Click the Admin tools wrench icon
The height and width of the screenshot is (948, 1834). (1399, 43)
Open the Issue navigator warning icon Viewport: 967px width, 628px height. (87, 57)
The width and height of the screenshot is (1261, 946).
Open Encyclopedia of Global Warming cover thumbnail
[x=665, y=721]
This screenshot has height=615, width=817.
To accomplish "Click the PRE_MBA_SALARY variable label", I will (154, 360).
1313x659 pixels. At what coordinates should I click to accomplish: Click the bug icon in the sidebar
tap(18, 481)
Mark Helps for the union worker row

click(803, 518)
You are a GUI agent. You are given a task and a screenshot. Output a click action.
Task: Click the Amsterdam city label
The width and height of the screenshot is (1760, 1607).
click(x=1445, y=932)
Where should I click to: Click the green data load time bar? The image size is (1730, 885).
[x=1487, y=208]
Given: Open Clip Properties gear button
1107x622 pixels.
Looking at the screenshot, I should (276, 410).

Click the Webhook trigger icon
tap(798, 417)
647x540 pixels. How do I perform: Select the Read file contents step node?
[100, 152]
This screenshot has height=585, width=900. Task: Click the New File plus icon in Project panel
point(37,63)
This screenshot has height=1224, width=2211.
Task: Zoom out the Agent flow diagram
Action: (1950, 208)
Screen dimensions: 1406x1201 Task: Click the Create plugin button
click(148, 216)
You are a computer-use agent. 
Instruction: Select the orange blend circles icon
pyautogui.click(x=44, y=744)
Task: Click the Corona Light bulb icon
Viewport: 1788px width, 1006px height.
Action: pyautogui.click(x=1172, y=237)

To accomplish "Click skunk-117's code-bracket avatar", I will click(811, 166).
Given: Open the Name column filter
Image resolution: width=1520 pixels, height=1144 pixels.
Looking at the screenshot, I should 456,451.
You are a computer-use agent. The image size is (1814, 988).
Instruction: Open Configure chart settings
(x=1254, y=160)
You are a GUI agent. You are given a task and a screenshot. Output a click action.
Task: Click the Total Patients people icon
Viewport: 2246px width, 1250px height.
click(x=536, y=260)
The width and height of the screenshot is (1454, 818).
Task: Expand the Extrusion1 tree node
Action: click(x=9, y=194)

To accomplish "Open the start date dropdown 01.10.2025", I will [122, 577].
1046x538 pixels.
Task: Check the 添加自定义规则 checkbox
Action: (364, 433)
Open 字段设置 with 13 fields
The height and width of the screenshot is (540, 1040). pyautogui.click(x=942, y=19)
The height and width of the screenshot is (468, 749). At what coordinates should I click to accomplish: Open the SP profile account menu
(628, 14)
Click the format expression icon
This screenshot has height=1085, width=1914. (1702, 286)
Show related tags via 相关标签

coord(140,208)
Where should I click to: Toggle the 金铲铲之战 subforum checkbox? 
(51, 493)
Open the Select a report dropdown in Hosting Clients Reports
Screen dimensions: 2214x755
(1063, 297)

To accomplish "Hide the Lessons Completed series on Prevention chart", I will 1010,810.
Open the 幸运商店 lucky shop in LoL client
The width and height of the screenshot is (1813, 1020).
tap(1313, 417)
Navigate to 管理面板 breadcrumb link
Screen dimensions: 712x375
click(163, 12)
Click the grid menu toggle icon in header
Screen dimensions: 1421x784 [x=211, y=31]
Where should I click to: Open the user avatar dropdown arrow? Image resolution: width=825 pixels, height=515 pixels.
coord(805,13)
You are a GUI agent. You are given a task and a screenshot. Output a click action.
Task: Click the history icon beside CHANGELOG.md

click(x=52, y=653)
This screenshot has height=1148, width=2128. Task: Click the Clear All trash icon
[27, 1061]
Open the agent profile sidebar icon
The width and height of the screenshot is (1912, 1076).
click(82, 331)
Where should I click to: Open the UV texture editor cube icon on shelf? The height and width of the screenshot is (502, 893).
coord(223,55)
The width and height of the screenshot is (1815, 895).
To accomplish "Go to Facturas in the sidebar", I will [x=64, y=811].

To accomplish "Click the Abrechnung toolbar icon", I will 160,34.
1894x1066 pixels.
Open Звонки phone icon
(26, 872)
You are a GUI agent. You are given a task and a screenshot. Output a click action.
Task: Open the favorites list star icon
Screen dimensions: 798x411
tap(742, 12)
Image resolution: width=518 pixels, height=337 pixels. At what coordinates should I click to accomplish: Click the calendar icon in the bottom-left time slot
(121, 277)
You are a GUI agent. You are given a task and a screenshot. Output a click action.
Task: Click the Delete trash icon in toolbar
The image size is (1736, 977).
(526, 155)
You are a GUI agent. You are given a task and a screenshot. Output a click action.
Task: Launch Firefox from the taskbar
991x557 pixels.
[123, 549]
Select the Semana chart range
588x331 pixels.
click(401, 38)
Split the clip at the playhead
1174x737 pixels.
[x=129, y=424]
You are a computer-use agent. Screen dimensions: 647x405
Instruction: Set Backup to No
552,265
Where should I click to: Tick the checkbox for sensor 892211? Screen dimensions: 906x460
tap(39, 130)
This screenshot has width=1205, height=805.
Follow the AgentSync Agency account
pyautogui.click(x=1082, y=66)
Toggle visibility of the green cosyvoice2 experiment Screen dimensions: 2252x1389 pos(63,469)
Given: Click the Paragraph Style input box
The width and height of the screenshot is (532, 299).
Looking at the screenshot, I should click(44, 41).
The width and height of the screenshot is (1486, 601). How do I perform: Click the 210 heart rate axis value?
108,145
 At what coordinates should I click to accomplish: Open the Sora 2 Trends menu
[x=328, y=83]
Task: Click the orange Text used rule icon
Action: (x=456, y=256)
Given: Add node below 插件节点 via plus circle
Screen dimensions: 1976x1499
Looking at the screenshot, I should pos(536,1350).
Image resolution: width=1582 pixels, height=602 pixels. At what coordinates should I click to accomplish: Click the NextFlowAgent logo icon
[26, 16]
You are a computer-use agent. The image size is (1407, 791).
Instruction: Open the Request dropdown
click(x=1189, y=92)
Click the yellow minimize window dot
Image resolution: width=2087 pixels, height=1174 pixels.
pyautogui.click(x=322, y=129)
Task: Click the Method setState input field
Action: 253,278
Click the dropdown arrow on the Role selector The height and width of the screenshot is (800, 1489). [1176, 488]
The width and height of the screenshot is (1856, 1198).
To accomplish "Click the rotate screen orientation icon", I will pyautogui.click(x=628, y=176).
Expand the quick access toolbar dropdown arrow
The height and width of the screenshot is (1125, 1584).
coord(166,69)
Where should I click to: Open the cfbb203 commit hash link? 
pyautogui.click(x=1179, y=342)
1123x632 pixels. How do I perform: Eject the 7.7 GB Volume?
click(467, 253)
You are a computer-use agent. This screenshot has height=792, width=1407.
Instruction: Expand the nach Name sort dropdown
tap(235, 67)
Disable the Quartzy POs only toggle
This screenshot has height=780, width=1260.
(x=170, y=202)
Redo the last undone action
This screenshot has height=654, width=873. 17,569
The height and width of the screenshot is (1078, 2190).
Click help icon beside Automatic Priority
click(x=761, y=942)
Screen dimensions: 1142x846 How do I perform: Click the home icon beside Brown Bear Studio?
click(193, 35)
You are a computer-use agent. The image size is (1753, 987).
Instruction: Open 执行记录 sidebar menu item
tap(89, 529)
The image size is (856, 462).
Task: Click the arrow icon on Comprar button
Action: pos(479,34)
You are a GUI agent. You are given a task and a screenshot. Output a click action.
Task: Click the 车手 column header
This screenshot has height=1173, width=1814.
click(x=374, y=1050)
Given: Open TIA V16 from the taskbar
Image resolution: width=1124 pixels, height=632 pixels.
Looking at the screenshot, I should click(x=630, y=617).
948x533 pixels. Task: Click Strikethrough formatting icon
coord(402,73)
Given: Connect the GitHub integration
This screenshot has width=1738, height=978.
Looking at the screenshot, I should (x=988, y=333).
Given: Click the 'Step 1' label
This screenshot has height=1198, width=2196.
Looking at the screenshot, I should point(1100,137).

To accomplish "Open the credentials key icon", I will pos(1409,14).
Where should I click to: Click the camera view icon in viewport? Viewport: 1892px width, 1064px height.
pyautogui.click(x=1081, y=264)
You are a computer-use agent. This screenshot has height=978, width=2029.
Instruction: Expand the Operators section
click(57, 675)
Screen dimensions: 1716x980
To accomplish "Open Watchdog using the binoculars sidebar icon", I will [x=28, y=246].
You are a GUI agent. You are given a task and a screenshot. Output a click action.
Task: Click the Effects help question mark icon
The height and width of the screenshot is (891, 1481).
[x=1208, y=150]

> **EXERCISE BRIEF**
The reply must consist solely of the lines from the one containing "Given: Open TIA V16 from the taskbar" through the last line in the material above, reproduced exactly.

> **EXERCISE SOLUTION**
Given: Open TIA V16 from the taskbar
Image resolution: width=1124 pixels, height=632 pixels.
Looking at the screenshot, I should click(x=630, y=617).
948x533 pixels. Task: Click Strikethrough formatting icon
coord(402,73)
Given: Connect the GitHub integration
This screenshot has width=1738, height=978.
Looking at the screenshot, I should (x=988, y=333).
Given: Click the 'Step 1' label
This screenshot has height=1198, width=2196.
Looking at the screenshot, I should point(1100,137).

To accomplish "Open the credentials key icon", I will pos(1409,14).
Where should I click to: Click the camera view icon in viewport? Viewport: 1892px width, 1064px height.
pyautogui.click(x=1081, y=264)
You are a computer-use agent. This screenshot has height=978, width=2029.
Instruction: Expand the Operators section
click(57, 675)
Screen dimensions: 1716x980
To accomplish "Open Watchdog using the binoculars sidebar icon", I will [x=28, y=246].
You are a GUI agent. You are given a task and a screenshot. Output a click action.
Task: Click the Effects help question mark icon
The height and width of the screenshot is (891, 1481).
[x=1208, y=150]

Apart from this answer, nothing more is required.